From the Los Angeles Times, “Asian Enough” is a podcast about being Asian American — the joys, the complications and everything else in between. Each week, hosts Jen Yamato and Frank Shyong of The Times invite celebrity guests to share their personal stories and unpack identity on their own terms. They explore the vast diaspora across cultures, backgrounds and generations, share “Bad Asian Confessions,” and try to expand the ways in which being Asian American is defined. Guests so far include director Jon M. Chu, actor Dante Basco, chef Niki Nakayama, actor John Cho, rapper Dumbfoundead, journalist Mina Kimes, model Padma Lakshmi, TV host Jet Tila, writer Viet Thanh Nguyen, attorney Rabia Chaudry, director Lulu Wang, actor Sung Kang and comedian Margaret Cho.
On “Asian Enough,” entertainment reporter Jen Yamato and columnist Frank Shyong interview a different celebrity guest each week about what being Asian American means to them. On every episode, they talk about what Asian Americans are, and aren’t. They name the boxes that America tries to put Asian Americans in, and together, they encourage one another to reject them.

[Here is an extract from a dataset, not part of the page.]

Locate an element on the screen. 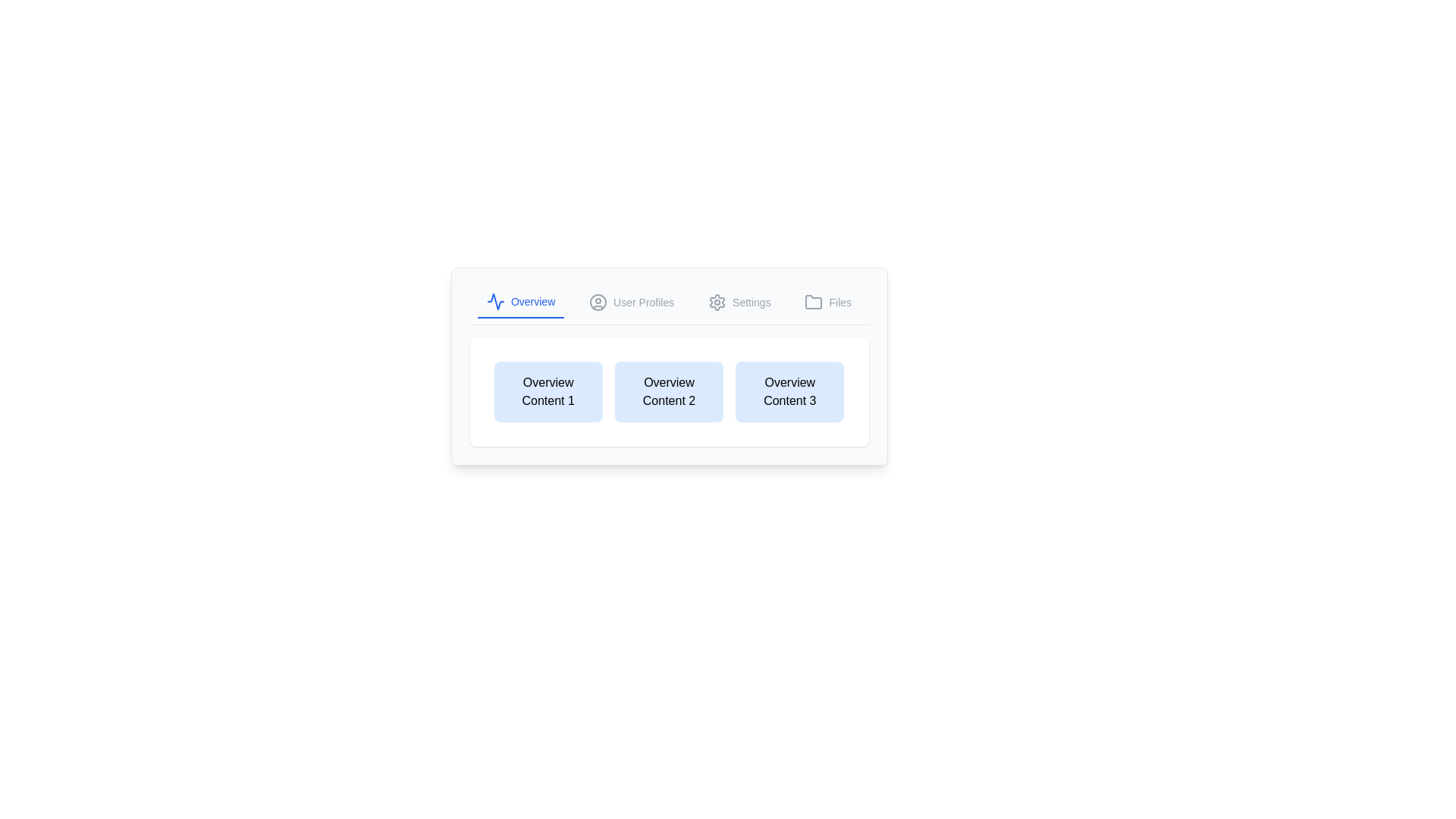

What we’ve found working on this podcast is that sharing these vulnerabilities can take away their power to hurt us. And talking about them has helped us understand that a lot of Asian Americans have been through a lot of the same things. Though Asian Americans might be the most disparate racial category in America, comprising dozens of nationalities, languages and cultures, what Asian Americans have in common are the weird stereotypes that America tries to apply to them.
When you can’t be Asian enough and you’ll never be American enough to fit into any other racial category, what remains is this nagging feeling of alienation and inadequacy. And you start to blame yourself rather than the impossible quandaries you’re presented with. So on our podcast, we talk about our shames and flaws, and try to accept them. It’s a scary conversation to have, but an important one: Psychologists are exploring the possibility of a connection between racial dislocation and mental illness among Asian Americans. Asian Americans may be overrepresented at elite colleges, but once there, they struggle with higher rates of suicide and mental illness.
So many Asian Americans have spoken of not being Asian enough and not being seen as American. We may never figure out how to convince American society that Asian Americans are just as American as everyone else. But we can try to accept each other. We can tell each other, even as society tells us the opposite, that who we are is enough.